Mixed by Nick Morgan
One of the first songs that The Mutton Birds ever played. At this stage (mid 1991) the band was a three piece with Don McGlashan on bass guitar, Ross Burge on drums, and David Long on guitar, and they would use this song to warm up or as the first song at a gig. Don says "I saw Jody Harris play this song with his band The Raybeats in New York in 1983, and I thought then that one day I'd love to have a band that could play something that cool."
Previously released as a B side to "The Heater" in New Zealand only.

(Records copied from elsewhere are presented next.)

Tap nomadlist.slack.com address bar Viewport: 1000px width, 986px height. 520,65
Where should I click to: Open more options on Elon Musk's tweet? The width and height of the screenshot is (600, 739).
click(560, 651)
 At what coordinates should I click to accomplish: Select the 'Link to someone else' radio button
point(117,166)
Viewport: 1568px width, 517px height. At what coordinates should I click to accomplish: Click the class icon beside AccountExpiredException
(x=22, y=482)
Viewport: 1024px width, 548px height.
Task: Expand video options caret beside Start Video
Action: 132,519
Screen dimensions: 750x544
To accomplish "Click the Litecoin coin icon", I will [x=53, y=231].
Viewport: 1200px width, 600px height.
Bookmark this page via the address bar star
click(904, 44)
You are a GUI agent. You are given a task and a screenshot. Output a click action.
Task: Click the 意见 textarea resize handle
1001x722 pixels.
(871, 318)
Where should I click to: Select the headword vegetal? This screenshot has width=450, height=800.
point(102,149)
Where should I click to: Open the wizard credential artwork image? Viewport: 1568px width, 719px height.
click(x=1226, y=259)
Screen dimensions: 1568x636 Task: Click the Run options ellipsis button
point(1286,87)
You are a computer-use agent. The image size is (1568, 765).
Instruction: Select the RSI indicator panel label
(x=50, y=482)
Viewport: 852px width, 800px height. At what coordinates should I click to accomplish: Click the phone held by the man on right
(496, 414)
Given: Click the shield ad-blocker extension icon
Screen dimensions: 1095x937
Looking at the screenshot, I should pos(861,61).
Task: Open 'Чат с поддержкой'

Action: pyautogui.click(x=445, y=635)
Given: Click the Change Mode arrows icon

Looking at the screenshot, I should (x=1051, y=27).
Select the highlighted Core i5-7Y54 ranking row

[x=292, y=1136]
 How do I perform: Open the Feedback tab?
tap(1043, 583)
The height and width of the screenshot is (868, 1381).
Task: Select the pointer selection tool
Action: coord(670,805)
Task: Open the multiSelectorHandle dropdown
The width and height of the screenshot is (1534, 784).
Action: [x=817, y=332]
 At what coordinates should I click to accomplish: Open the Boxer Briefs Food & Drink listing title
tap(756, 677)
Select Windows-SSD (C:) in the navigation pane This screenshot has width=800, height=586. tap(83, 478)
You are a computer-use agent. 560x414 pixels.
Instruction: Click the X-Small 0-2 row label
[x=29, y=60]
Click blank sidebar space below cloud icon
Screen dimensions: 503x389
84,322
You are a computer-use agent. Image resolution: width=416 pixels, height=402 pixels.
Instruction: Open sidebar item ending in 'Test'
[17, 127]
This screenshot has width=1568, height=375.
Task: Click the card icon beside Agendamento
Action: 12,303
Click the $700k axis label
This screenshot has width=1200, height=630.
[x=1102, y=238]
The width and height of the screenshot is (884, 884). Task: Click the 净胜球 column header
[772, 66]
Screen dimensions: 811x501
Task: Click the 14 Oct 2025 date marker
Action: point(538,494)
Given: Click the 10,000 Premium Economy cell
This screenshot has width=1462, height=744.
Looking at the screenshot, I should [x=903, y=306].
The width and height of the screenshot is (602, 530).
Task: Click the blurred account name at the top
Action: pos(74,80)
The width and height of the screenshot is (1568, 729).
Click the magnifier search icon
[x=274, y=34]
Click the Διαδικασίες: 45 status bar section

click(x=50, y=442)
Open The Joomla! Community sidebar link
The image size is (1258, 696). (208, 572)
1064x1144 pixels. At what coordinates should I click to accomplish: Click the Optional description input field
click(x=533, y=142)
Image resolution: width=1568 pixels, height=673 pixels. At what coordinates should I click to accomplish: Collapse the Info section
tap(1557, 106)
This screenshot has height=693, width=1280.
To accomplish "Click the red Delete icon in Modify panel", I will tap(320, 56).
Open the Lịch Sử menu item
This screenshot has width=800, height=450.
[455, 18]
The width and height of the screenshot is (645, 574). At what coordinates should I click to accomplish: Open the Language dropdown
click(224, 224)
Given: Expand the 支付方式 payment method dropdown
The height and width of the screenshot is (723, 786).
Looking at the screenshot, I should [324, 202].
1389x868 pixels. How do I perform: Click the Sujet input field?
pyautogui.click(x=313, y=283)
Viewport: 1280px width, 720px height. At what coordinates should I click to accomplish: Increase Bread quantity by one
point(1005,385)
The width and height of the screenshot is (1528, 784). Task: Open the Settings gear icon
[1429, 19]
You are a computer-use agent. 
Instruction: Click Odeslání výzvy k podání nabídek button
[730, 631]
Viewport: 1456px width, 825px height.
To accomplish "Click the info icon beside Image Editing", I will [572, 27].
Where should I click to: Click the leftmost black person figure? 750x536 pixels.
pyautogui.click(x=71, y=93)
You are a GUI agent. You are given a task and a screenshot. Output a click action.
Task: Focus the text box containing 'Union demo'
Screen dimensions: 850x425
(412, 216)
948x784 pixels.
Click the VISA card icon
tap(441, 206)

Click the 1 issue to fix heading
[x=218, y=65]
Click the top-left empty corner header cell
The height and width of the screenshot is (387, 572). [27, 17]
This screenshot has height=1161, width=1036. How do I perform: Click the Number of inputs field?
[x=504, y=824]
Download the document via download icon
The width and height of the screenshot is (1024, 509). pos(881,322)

(Don McGlashan - Warner/Mana)
Recorded by Mark Ingram assisted by Sam Gibson at Shortland St./Revolver, Auckland. Mixed at 301 by Tchad Blake, Sydney - 1993
We recorded our second album "Salty" in late 1993 in Auckland. Again, we produced it ourselves, although it was mixed by long-time friend Tchad Blake - and also by now we'd signed to EMI Australia; we had a manager, Daniel Keighley, and an office with a water cooler and a fake fern. "Salty" was realesed in April 1994 in New Zealand - the first single, "The Heater" debuting at No. 1.
(Alan Gregg - EMI Music)
Recorded by Mark Ingram assisted by Sam Gibson at Shortland St./Revolver, Auckland. Mixed at 301 by Tchad Blake, Sydney - 1993
Whle we were recording "Salty" in the derelict TV studio on Shortland St., Auckland, Alan brought me some songs he'd done on his cassette four-track. I had to swear never to mention them to anyone if i didn't think they were any good. They were all good - and "Wellington", "Esther" and "There's A Limit" ended up on the record.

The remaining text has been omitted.